Try and introduce an error in any of the parameter names in this file. Rename seats to sseats or add an integer to the instructors' array. You will get an error indicating what’s wrong. This is powerful because not only does it tell you something is wrong, but you will also immediately know where the error occurred and what is causing the error.

On top of the validation, you can also embed the interpretation of a PKL configuration into your codebase with ease. Provided you are using Java, Kotlin, Swift, or Go for now. But I expect this will soon change. You can also document your PKL files with regular and doc comments, allowing you to generate structured documentation. Again, this is a very powerful feature that will help you configure your products easily.

The Choice Is Yours

Reviewing all the details is outside of the scope of this article, but do check out PKL’s documentation. It’s extensive, easy to understand, and gives much more detail on how you could use PKL in your projects. To be honest, PKL looks and feels like something already being used extensively within Apple, allowing you to reap the benefits of a solid battle-tested configuration language.

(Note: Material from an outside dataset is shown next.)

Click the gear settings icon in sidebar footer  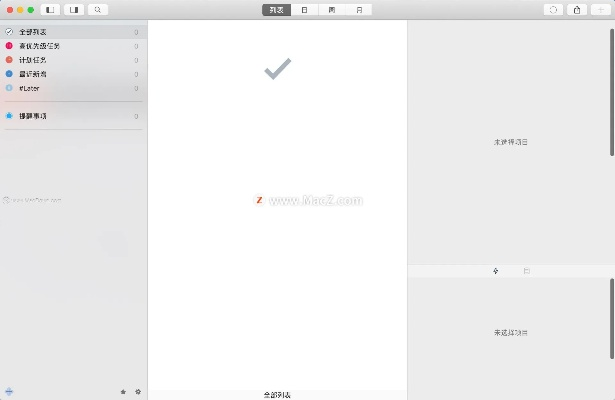click(138, 392)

I expect that PKL has a good chance of gaining adoption. It’s a neat, clean way to define and configure your projects. As a bonus, you get a solid mechanism to document your configuration, strong and helpful runtime validation, and already good tool support for such a new open-source project. Give PKL a try on your next project, and let me know your thoughts.